PLDT is a regional leader in mobile financial services and “mobile wallets” with considerable experience in launching such services in countries with low banking penetration

By Arno Maierbrugger/Gulf Times Correspondent/Bangkok

 

Philippine Long Distance Telephone Company (PLDT) the country’s largest telecom, Internet and media conglomerate, in a surprise move on August 7 acquired 10% of Germany’s biggest and richest Internet incubator and investor Rocket Internet, joining Qatar’s Ooredoo which has entered a partnership with the Germans just a few months ago. PLDT, which will pay $445mn in the deal, said it plans to jointly develop online and mobile payments systems and technology for emerging markets.

The acquisition makes PLDT the second Asian investor behind Ooredoo that believes in Rocket Internet’s business model of launching Internet and e-commerce services in emerging markets and quickly executing online strategies that worked well elsewhere. The German incubator, founded in 2007 and known for its aggressive approach towards investments in startups and entrepreneurial projects, is today present in more than 50 countries globally with around 75 ventures, among them online fashion retailer Zalora, e-commerce platform Lazada, property site Lamudi, car listing site Carmudi, EasyTaxi and fooDPAnda in Southeast Asia. The company employs some 20,000 people worldwide and registered a turnover of $930mn in 2013.

Together with Ooredoo, Rocket Internet in April this year launched Asia Internet Holding, a joint-venture between the Germans and the Qataris with $410mn to spend on regional startups in 15 emerging economies in Asia and Asia-Pacific, among them the Philippines, Thailand, Myanmar, Malaysia, Singapore, Indonesia, Vietnam, Pakistan, as well as Australia. PLDT’s engagement and its focus on online and mobile payment seems a perfect fit for this expansion drive. Most Rocket Internet-backed startups in the region revolve around e-commerce and marketplaces, and thus the company says it sees numerous and significant growth opportunities in financial services across its portfolio. This is especially true for markets underserved with banks and financial services such as Myanmar and rural parts of the Philippines where mobile payment solutions have a very strong market potential.

Myanmar, for example, where Ooredoo just recently launched the first-ever private mobile phone network, is a key country to provide mobile money solutions, and Ooredoo has already kicked off an initiative to introduce its own mobile money solution. Whether Ooredoo will partner with PLDT for local technology solutions remains unclear yet.

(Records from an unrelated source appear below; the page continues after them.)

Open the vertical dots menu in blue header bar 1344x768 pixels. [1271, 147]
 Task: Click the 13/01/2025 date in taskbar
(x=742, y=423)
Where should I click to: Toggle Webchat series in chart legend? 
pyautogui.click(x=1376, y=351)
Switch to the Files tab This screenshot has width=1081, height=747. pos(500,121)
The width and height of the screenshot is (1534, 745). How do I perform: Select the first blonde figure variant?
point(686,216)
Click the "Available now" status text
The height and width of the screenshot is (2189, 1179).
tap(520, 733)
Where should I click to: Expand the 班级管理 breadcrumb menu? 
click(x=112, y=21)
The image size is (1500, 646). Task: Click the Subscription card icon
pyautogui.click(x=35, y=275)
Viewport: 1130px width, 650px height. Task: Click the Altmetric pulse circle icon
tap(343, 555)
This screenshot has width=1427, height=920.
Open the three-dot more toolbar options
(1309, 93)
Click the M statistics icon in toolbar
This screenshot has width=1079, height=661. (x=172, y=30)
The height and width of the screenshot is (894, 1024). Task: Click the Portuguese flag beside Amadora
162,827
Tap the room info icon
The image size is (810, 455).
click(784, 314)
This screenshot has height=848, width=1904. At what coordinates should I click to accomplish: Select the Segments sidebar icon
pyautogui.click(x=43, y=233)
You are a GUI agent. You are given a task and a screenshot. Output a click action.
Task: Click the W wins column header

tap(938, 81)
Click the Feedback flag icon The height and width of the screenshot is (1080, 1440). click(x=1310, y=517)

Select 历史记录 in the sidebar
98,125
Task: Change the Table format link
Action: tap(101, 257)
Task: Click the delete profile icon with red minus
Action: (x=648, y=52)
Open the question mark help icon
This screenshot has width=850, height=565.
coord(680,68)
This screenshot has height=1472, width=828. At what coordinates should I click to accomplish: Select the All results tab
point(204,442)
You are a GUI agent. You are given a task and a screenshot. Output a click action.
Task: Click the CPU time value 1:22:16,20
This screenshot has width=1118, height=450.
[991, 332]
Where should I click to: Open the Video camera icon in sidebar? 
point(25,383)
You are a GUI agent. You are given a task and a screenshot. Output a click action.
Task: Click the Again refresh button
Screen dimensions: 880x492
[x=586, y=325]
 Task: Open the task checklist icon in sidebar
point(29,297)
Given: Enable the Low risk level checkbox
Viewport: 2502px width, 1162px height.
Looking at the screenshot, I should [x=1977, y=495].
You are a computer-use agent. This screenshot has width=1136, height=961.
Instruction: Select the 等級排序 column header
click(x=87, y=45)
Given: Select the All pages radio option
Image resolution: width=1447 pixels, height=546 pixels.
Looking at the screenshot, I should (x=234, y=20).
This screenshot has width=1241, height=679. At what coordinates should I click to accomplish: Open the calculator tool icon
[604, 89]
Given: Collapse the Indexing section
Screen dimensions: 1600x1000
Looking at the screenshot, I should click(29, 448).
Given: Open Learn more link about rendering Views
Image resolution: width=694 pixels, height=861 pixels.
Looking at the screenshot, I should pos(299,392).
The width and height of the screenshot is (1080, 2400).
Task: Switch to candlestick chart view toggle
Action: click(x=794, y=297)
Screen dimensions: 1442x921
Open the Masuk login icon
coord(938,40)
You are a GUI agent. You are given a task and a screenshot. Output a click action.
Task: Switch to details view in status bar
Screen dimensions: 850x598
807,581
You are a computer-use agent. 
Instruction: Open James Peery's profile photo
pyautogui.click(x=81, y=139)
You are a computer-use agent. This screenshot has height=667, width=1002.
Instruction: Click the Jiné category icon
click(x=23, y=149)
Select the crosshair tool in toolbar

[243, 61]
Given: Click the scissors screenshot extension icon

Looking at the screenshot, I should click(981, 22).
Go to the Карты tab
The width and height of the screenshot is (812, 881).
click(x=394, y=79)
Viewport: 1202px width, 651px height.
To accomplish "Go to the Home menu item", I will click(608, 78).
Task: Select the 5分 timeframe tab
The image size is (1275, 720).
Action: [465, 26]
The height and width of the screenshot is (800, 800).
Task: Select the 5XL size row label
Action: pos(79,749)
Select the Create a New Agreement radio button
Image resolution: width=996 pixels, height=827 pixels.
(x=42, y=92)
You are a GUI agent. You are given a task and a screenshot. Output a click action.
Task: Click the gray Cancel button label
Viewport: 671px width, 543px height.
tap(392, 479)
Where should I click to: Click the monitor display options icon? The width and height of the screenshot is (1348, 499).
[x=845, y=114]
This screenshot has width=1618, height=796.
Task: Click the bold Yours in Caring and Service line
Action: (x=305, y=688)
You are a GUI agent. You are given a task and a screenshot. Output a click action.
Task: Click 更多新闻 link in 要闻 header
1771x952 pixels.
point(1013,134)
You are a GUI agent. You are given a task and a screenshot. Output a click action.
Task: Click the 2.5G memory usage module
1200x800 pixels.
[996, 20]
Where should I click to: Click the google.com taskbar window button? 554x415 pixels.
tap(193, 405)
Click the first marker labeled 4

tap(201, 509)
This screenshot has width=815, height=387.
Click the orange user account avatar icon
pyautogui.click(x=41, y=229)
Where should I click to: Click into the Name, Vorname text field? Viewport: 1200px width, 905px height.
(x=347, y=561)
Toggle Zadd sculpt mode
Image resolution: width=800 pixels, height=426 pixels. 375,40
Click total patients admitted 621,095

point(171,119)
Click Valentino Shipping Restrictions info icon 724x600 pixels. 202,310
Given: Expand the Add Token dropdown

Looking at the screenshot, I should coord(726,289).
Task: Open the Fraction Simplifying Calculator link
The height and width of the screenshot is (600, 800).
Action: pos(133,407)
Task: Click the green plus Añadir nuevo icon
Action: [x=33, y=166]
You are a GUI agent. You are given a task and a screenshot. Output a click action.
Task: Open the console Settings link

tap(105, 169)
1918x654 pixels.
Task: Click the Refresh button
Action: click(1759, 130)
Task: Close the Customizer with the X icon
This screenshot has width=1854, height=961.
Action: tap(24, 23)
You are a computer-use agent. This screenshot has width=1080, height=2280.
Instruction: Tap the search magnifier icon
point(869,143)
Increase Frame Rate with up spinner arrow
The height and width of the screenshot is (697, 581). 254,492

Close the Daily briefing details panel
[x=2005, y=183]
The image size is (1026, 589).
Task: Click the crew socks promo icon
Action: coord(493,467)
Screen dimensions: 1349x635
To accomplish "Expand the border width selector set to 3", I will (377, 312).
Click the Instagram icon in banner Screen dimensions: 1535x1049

PLDT, on the other hand, is a regional leader in mobile financial services and “mobile wallets”, having considerable experience in launching such services in countries with low banking penetration. According to the company, its subsidiary Smart Communications handled global transactions at a value of at about $4.5bn in 2013 through its mobile money system, which includes Smart eMoney, a global mobile payments platform of Mastercard that also works with Citibank and Visa.

“We believe in the powerful synergies between e-commerce and mobile payments, particularly in developing economies,” said Napoleon L Nazareno, President and CEO of PLDT, when the partnership with Rocket Internet was announced.

Increasing disposable income and growing Internet penetration will be the key driver for Rocket Internet and its new partners in Asia. Together with aggressive business execution and quickly adopted technology it is not impossible to reach its envisaged target of becoming the future e-commerce market leader in Asia in a few years’ time.